Con respecto a los movimientos de policías durante el motín, Garcé señaló que, ante la actitud hostil de decenas de presos, la primera decisión consistió en no entregar el módulo. Tomada la misma, el objetivo de principio fue aislar en las azoteas al grupo amotinado, liberar al grupo mayoritario que no había adherido al motín, y proceder a la negociación con quienes se habían atrincherado en las azoteas traseras y delanteras del edificio.

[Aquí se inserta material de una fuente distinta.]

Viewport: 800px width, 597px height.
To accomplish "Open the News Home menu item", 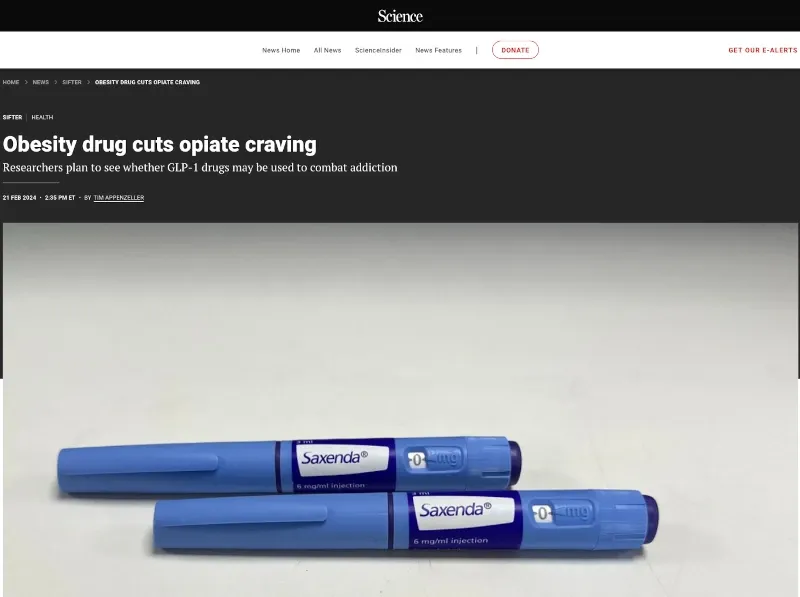I will (281, 51).
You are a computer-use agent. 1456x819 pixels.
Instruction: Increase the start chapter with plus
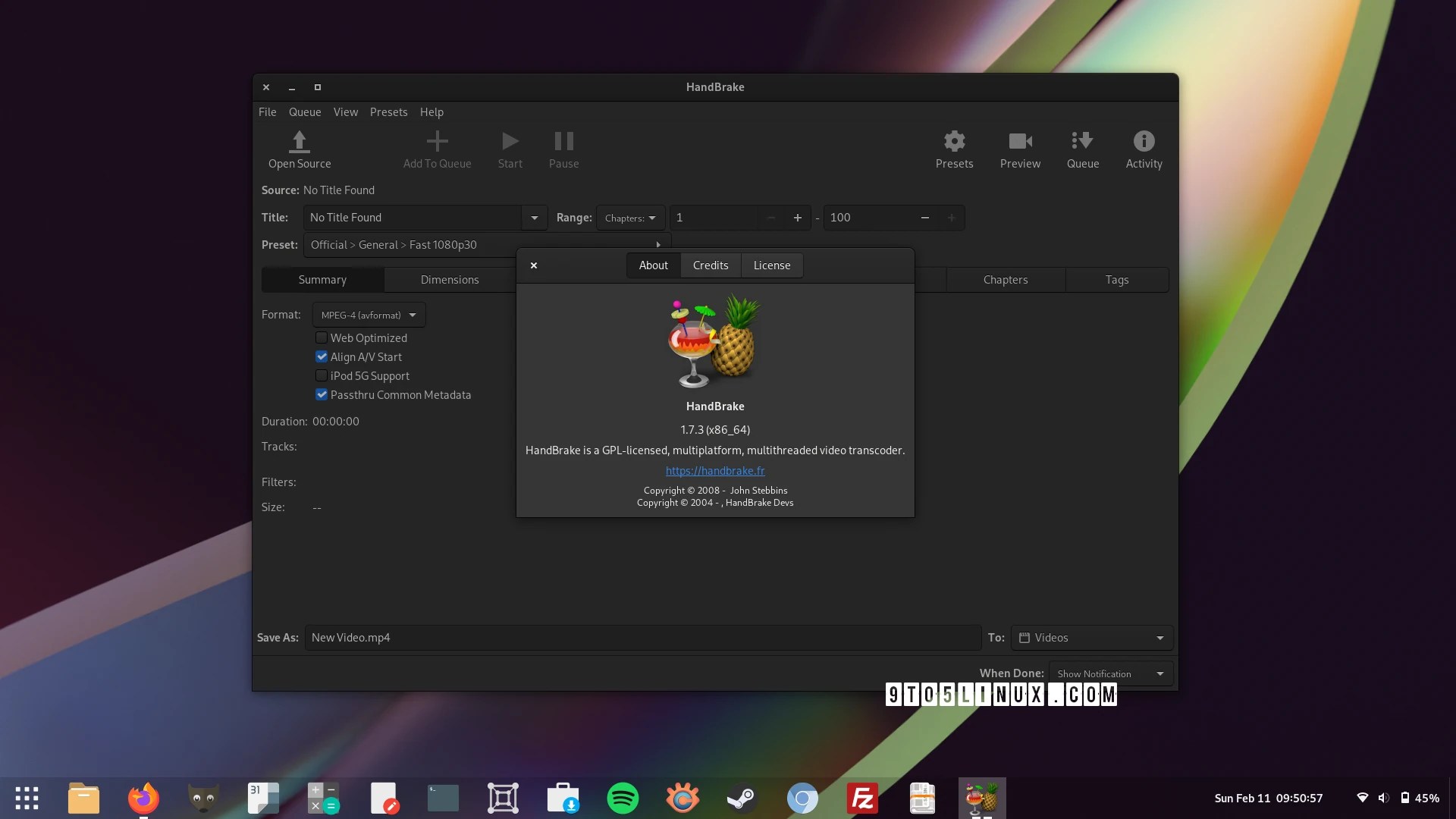point(797,218)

Mientras esta fase de la acción se cumplía en forma regular, un grupo de funcionarios de la Brigada de Traslados, apostados en las azoteas del módulo 2 comenzaban una reacción "fuera de la cadena de mando", dijo Garcé. "Sin conocimiento ni autorización de los mandos", un funcionario dio la orden de retirar del armero del establecimiento un considerable conjunto de munición letal y proveer de la misma a los escopeteros que estaban en las azoteas del módulo 2. A partir de ese momento comenzaron los disparos con munición letal, en forma horizontal, hacia quienes estaban en los techos del módulo 1. Cuando, desde el interior del módulo 1, los policías llegaron a las puertas de las azoteas, los amotinados indicaron, mediante gritos, que había dos fallecidos.

Un módulo de seguridad.

Históricamente el módulo 1 del Comcar se ha caracterizado por ser un espacio de seguridad. Alojaba personas que, en virtud del tipo de delito, o por su orientación sexual, su trayectoria intracarcelaria o conflictos con el resto de la población reclusa, requiriesen la protección de las autoridades. En el momento del motín, estaba en mejores condiciones que otros edificios del Comcar.

LLEGAN EN "BAÑADERAS".

Récord histórico de presos.

Para el traslado de presos al Comcar, ya casi no se usan los furgones. Ahora los presos llegan al penal más populoso (unos 3.000 reclusos) en "bañaderas". En marzo de este año, el Instituto Nacional de Rehabilitación (INR) alojaba a 11.300 presos. Solo en el primer semestre ingresaron 700 presos al sistema carcelario. A mediados de dicho mes, el comisionado parlamentario, Juan Miguel Petit, dijo que en enero hubo un "aumento importante" en el número de presos, que lo hizo llegar a los 11.300, que provocó que aumentara la cantidad con respecto a la última cifra divulgada por el gobierno, que rondaba los 10.690 presos. En este sentido, Petit indicó que Uruguay volvió a alcanzar un "triste récord histórico", y que actualmente el país se encuentra en el entorno de 320 presos cada 100.000 habitantes. "Estamos en el paquete de los primeros 30 países con más presos en el mundo", agregó en ese sentido, y subrayó que el tema "requiere una reflexión y la activación de políticas públicas". El fiscal de Corte de Uruguay, Jorge Díaz denunció la situación que enfrenta el sistema penitenciario, que según sus datos, cuenta con 11.597 personas presas.